=== Excerpted data ===

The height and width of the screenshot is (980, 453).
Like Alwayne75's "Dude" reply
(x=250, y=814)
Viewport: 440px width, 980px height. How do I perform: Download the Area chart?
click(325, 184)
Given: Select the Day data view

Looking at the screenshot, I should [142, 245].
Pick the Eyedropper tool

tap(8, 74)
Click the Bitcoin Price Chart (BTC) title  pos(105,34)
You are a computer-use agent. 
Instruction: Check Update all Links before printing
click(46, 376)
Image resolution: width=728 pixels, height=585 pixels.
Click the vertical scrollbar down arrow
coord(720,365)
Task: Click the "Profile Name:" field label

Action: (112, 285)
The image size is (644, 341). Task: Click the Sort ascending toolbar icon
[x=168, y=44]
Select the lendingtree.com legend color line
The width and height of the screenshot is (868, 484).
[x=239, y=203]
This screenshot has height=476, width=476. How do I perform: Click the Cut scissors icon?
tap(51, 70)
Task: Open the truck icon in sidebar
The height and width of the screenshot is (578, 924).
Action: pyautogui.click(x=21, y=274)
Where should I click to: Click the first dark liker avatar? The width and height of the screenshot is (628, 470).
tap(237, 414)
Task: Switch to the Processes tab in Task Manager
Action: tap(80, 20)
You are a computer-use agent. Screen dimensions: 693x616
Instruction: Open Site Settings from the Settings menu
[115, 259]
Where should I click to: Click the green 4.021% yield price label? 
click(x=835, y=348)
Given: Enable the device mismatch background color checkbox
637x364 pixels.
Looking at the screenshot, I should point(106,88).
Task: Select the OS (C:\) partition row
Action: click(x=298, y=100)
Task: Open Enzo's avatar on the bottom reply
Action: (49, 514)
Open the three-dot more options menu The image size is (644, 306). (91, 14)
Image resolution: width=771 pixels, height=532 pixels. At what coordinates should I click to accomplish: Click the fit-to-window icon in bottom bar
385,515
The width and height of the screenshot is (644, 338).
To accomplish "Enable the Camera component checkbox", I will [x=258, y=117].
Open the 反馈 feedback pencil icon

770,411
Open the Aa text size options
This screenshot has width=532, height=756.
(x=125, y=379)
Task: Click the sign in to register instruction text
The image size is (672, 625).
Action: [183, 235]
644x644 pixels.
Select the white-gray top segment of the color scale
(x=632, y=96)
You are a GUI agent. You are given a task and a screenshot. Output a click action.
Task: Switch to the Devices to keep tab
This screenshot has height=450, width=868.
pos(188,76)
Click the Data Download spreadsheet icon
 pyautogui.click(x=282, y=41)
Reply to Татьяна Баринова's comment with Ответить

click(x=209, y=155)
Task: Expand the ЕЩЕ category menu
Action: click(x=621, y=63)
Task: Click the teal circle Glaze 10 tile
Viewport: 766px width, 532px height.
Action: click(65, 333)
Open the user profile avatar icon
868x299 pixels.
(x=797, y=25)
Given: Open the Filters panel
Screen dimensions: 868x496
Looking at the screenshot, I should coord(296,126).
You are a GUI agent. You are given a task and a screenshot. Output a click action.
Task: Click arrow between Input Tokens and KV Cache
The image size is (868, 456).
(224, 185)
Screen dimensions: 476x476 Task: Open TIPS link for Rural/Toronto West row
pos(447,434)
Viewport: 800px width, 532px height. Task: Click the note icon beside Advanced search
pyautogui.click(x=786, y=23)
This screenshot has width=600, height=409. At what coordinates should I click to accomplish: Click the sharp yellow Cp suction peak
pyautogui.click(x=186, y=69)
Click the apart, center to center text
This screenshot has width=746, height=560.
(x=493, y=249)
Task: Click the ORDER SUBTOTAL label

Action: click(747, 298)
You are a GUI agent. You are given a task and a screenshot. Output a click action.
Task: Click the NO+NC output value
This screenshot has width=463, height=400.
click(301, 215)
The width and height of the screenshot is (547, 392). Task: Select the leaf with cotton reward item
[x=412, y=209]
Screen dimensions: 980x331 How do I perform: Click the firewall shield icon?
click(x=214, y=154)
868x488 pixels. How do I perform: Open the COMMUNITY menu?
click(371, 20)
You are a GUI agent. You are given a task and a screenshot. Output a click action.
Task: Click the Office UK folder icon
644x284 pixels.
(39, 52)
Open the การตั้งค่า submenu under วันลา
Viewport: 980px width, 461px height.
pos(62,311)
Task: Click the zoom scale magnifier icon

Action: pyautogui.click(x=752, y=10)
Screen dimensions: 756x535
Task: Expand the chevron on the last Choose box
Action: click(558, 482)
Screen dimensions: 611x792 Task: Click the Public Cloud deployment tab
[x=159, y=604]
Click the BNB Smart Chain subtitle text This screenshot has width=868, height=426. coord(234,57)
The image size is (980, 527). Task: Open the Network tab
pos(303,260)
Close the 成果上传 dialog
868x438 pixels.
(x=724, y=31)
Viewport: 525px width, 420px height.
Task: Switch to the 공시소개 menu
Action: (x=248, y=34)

===

▸ Assignment: Above are some lines. Repeat exactly, and only, those from the line that has "Where should I click to: Click the green" through the line that has "The width and height of the screenshot is (644, 338).".

▸ Output:
Where should I click to: Click the green 4.021% yield price label? 
click(x=835, y=348)
Given: Enable the device mismatch background color checkbox
637x364 pixels.
Looking at the screenshot, I should point(106,88).
Task: Select the OS (C:\) partition row
Action: click(x=298, y=100)
Task: Open Enzo's avatar on the bottom reply
Action: (49, 514)
Open the three-dot more options menu The image size is (644, 306). (91, 14)
Image resolution: width=771 pixels, height=532 pixels. At what coordinates should I click to accomplish: Click the fit-to-window icon in bottom bar
385,515
The width and height of the screenshot is (644, 338).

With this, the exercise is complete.